I would be remiss if I did not first point out that in addition to being otherwise fun and sans commercials, the Alamo Drafthouse pre-show is especially useful for movies that require recaps[1], because they can tell you everything you need to know and with mostly a bare minimum of spoilers involved. Although, because reasons, the No Way Home pre-show had more spoilers by implication than most. Since previews for these are to some extent unavoidable, it had no spoilers that I didn’t already know about, but if you avoid better than me, this is harder to recommend. (Also, you may not have a local Alamo. For this, I can only offer my sincerest condolences.)
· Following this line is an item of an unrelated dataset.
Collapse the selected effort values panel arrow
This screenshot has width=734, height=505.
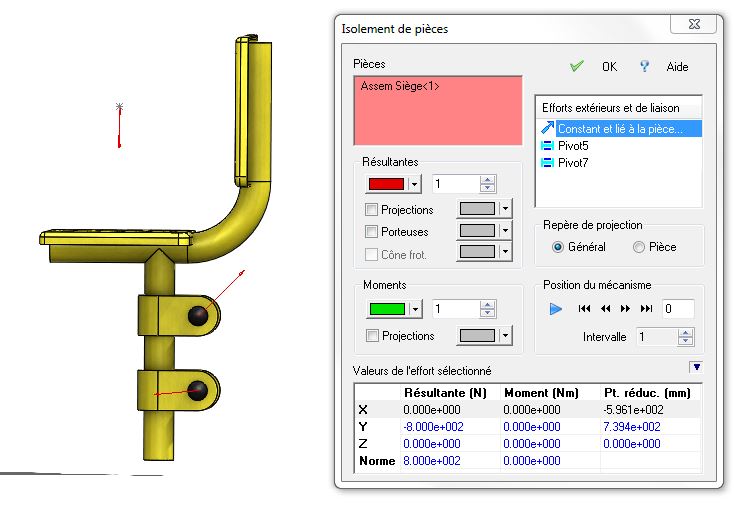click(696, 367)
All of that to say, there’s a third Tom Holland Spider-Man movie. The last one, you might remember, ended on the second biggest bombshell in MCU history: Spider-Man is both accused (with documentary evidence!) of murder, and has been publicly identified as Peter Parker. Where do you really go from there? Well, if you’re a prospective high school senior trying to get into MIT, and you also know a wizard, you try to magic your way out of it. I mean hell, probably if you know a wizard, you do that whether the other things are true or not, right?
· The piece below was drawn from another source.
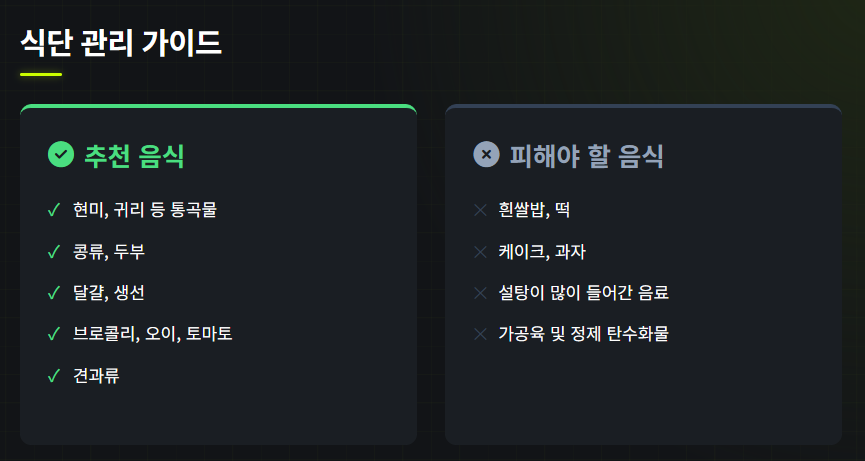
Task: Click the 식단 관리 가이드 title
Action: [x=121, y=42]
None of that is important, nor per se is the plot, although I enjoyed the plot a great deal and it retroactively made other movies I’ve seen before (but will not link to at this time) better than they were. What is important is that this is the best version of Spider-Man, the one who sees his great responsibility not as simply using his great powers to fight and stop bad guys, but as using his powers to help people. And sure, that involves fighting and stopping bad guys, frequently, especially when you live in a comic book world, but it’s not the most important way to do it. It’s barely an important way at all, to be honest.
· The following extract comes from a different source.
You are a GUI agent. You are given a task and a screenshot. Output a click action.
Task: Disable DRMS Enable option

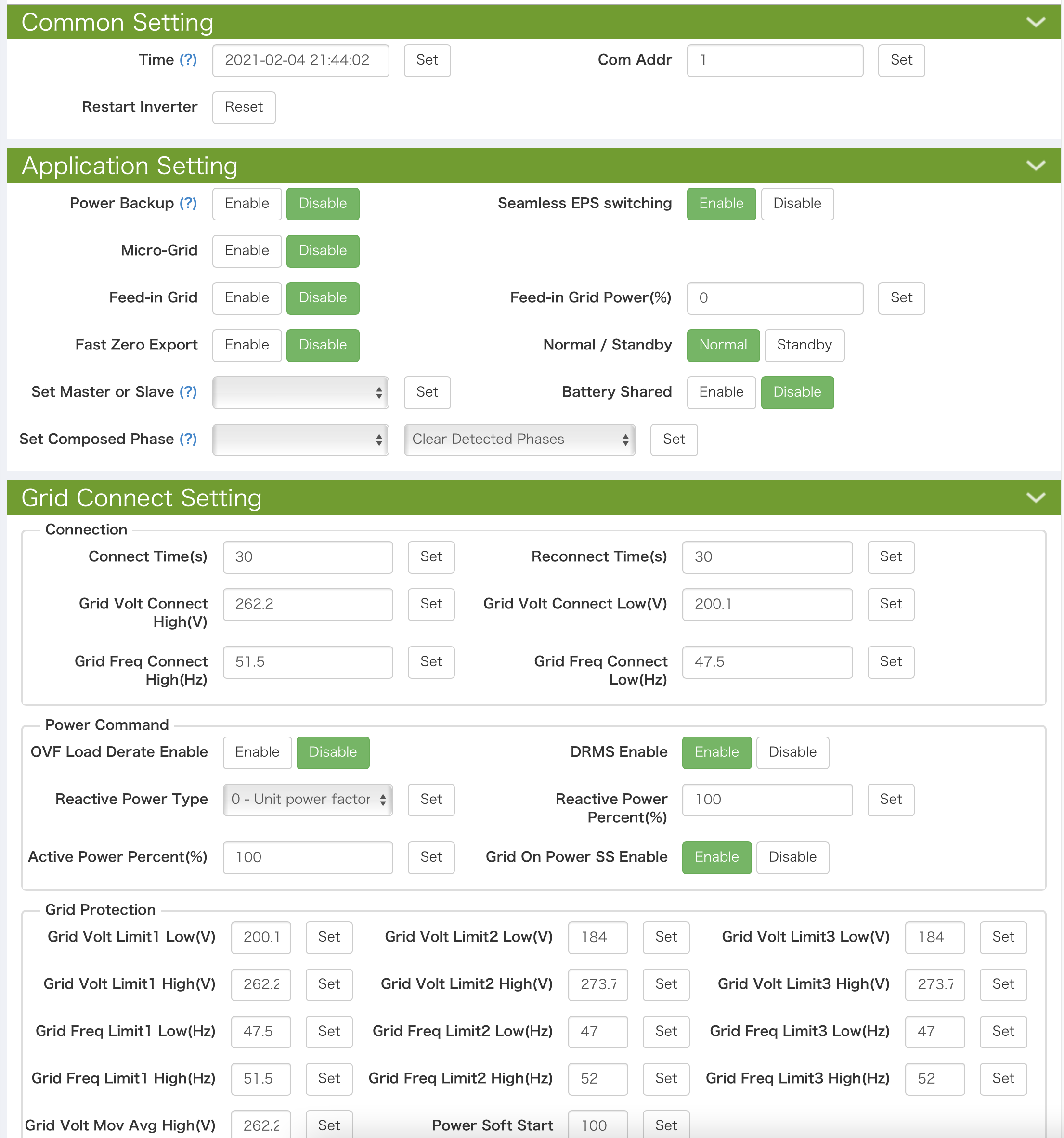pos(792,753)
I know everyone talks about whether Pete will be the next Iron Man, but… nah. As far as his heart and soul, he’s the next kid from Brooklyn Queens who is just here to step up because someone has to, sometimes. No offense to Sam Wilson.

[1] such as, say, anything put out by Marvel Studios these days

Eternals

Retroactive continuity is a tool honed to perfection in two art forms[1]: soap operas and superhero comic books. These forms share a lot else in common. They are a) both extremely long-form storytelling where b) the people writing today do not have a plan past the next ten or twelve episodes at the most, c) they both have cliques of characters that mostly hang out together but occasionally cross over with other cliques, and even more rarely all come together for some kind of huge event, and they both d) have dedicated, opinionated fanbases who have stuck around for decades but e) are written so that someone can drop in at practically any moment and be able to catch up.

A “retcon” is when a writer comes up with a story idea that does not match the established continuity of the previous stories, continuity that may be established over years or even decades, but then decides that the story idea is good enough to run with anyway, and comes up with a way to mesh their idea into the long-term continuity retroactively, so that this new continuity was always true, it’s just that the audience and often the characters weren’t aware of it.

Which brings me to Eternals, the (if I counted right) 26th movie released in the Marvel Cinematic Universe. (It is important to now note that this review will contain, and in fact for the eagle-eyed reader perhaps already does contain, mild spoilers. It’s not too late to stop. But it nearly is.) A movie which, early in the first act, reveals that for over 7000 years a group of cosmically-powered people called Eternals, at the behest of a group we’ve heard of before called Celestials (aka space gods like you might have seen out in space, at Knowhere or (possibly but probably not) Ego for example), were sent from the planet Olympia[2] to Earth to defend a barely established mankind from creepy mostly-made-of-tendrils monsters called Deviants, and that those Eternals have been here ever since. Yep, even then.

While that is not the only apparent retcon in the movie[3], it is the least spoilery one, and therefore I am at the end of my review, leaving only two details to add. First, the capsule plot of the movie is that, oops, the Deviants are back, so now the Eternals have to come out of the shadows they’ve been hiding in for at least the past fifteen years and who knows how much longer, to do their jobs once more. Second, to the extent that I am familiar with these characters, which is about half of them: yep, this was written by someone who understood the fundamental natures of the characters, and in particular the portrayal of Ikaris gives me hope that Mr. Fantastic will be done right someday.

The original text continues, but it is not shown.